**Data:**

____________

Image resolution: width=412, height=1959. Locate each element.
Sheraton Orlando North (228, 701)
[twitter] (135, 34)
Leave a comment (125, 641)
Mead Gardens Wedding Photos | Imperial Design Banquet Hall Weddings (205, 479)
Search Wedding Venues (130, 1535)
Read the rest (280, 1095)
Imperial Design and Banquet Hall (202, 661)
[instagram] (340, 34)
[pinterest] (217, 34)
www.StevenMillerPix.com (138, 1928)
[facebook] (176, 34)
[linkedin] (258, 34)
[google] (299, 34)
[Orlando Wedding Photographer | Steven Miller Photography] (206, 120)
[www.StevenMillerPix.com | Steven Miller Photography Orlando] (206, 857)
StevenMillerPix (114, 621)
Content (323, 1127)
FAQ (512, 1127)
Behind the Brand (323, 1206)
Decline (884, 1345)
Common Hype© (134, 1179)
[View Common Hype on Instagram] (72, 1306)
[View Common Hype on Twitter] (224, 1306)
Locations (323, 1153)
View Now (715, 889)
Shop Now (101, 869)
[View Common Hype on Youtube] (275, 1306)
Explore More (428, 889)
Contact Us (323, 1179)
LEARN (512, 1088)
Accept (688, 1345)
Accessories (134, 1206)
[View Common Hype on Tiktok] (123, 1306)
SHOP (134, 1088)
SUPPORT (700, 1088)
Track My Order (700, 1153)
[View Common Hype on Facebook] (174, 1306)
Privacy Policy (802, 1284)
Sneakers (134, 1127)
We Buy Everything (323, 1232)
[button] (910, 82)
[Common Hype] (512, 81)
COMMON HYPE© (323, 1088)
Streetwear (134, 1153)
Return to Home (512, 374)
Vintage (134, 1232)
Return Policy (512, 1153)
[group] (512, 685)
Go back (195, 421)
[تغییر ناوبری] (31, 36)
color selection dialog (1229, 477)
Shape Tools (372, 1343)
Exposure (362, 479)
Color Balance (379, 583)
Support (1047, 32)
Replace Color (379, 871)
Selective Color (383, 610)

____________

**Exercise:**
Repeat the data in its entirety, character for character.

**Written reply:**
Image resolution: width=412, height=1959. Locate each element.
Sheraton Orlando North (228, 701)
[twitter] (135, 34)
Leave a comment (125, 641)
Mead Gardens Wedding Photos | Imperial Design Banquet Hall Weddings (205, 479)
Search Wedding Venues (130, 1535)
Read the rest (280, 1095)
Imperial Design and Banquet Hall (202, 661)
[instagram] (340, 34)
[pinterest] (217, 34)
www.StevenMillerPix.com (138, 1928)
[facebook] (176, 34)
[linkedin] (258, 34)
[google] (299, 34)
[Orlando Wedding Photographer | Steven Miller Photography] (206, 120)
[www.StevenMillerPix.com | Steven Miller Photography Orlando] (206, 857)
StevenMillerPix (114, 621)
Content (323, 1127)
FAQ (512, 1127)
Behind the Brand (323, 1206)
Decline (884, 1345)
Common Hype© (134, 1179)
[View Common Hype on Instagram] (72, 1306)
[View Common Hype on Twitter] (224, 1306)
Locations (323, 1153)
View Now (715, 889)
Shop Now (101, 869)
[View Common Hype on Youtube] (275, 1306)
Explore More (428, 889)
Contact Us (323, 1179)
LEARN (512, 1088)
Accept (688, 1345)
Accessories (134, 1206)
[View Common Hype on Tiktok] (123, 1306)
SHOP (134, 1088)
SUPPORT (700, 1088)
Track My Order (700, 1153)
[View Common Hype on Facebook] (174, 1306)
Privacy Policy (802, 1284)
Sneakers (134, 1127)
We Buy Everything (323, 1232)
[button] (910, 82)
[Common Hype] (512, 81)
COMMON HYPE© (323, 1088)
Streetwear (134, 1153)
Return to Home (512, 374)
Vintage (134, 1232)
Return Policy (512, 1153)
[group] (512, 685)
Go back (195, 421)
[تغییر ناوبری] (31, 36)
color selection dialog (1229, 477)
Shape Tools (372, 1343)
Exposure (362, 479)
Color Balance (379, 583)
Support (1047, 32)
Replace Color (379, 871)
Selective Color (383, 610)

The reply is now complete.